I.A.C.– Sim, o processo que levou à canonização ajudou. Eu mesma só acedi ao Francisco em 2009, nos noventa anos da sua morte. Pediram-me uma conferencia sobre o Francisco e eu pensei “uma hora a falar sobre o Francisco? O que é que eu vou dizer em uma hora? Não vou ter matéria”… Até que me pus a estudar as memórias todas só olhando para o Francisco, até sublinhei as passagens onde ele aparecia. E percebi que há muito mais sobre ele do que possa parecer.
FC– O carinho das pessoas é tão grande por eles que arrisco a dizer que a canonização foi a única viagem do Papa Francisco em que ele não era o actor principal…
I.A.C.– É extraordinário. Não sei se consigo dizer isso, mas havia muita coisa a acontecer que ultrapassava a figura do Santo Padre, e uma delas é a canonização. Repare que o Papa é interrompido duas vezes com palmas durante a leitura da fórmula da canonização. Eu senti um amor tão grande que ainda hoje, quando revejo aquelas imagens, me comovo, porque as pessoas interrompem o Papa. As palmas são tão grandes… Há um carinho muito grande, e tem aumentado muito. Às vezes é impressionante a quantidade de pessoas nos túmulos, não se consegue mesmo rezar sossegado naquela basílica.

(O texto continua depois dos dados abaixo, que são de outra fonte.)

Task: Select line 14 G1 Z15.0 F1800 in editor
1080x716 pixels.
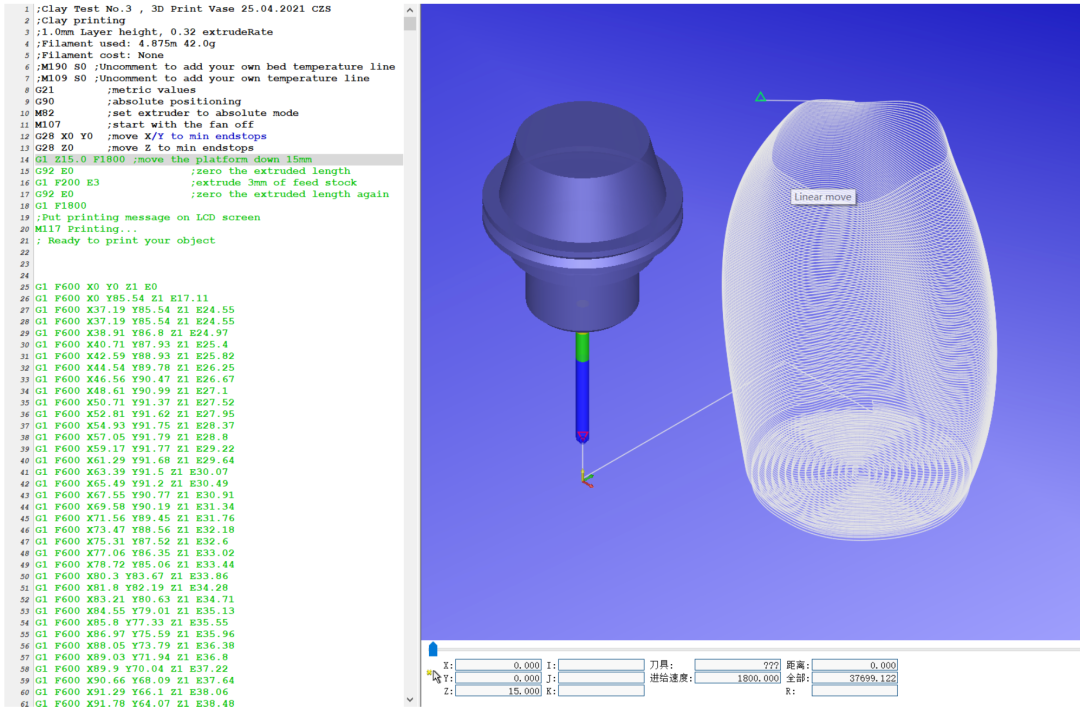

FC– E os relatos de graças têm aumentado?
I.A.C.– Eu esperaria que terminassem de vez, mas continuam a chegar a uma media de dois ou três por semana, é bom ver isto. O que recebemos arquivamos. As vidas deles dois são inspiradoras para os cristãos de hoje. Continuamos a trabalhar para a fusão das suas vidas e da sua espiritualidade com o mesmo entusiasmo porque acreditamos que o estilo de vida deles pode ser importante para o cristão do século XXI.
FC– Porquê?
I.A.C.– Bom, pelas características de viver a partir do essencial, não nos perdermos com coisas secundárias, como a imagem, ou a roupa, ou os telemóveis e computadores. As coisas em si não têm mal nenhum, o problema é quando isto nos traz uma angústia da existência. Ajuda-me a aceitar a minha condição, dar o melhor de mim, mas aceitar quem sou, não entrando numa competição desenfreada, e às vezes desonesta, para conseguir os meus objectivos, simplesmente porque não aceito quem sou, e vivo infeliz por isso, e provoco esta infelicidade nos outros. Depois, a necessidade de parar e fazer silêncio. É o nível de saúde antropológico básico, ainda antes da minha fé. Depois ensina-nos o modo de ser crente, que passa pela Adoração Eucarística, por acompanhar Jesus, pela contemplação e pelo cuidado da Casa Comum, porque ele amava, de facto, a Natureza. E a mensagem do Papa para a Quaresma deste ano fala-nos também nisto.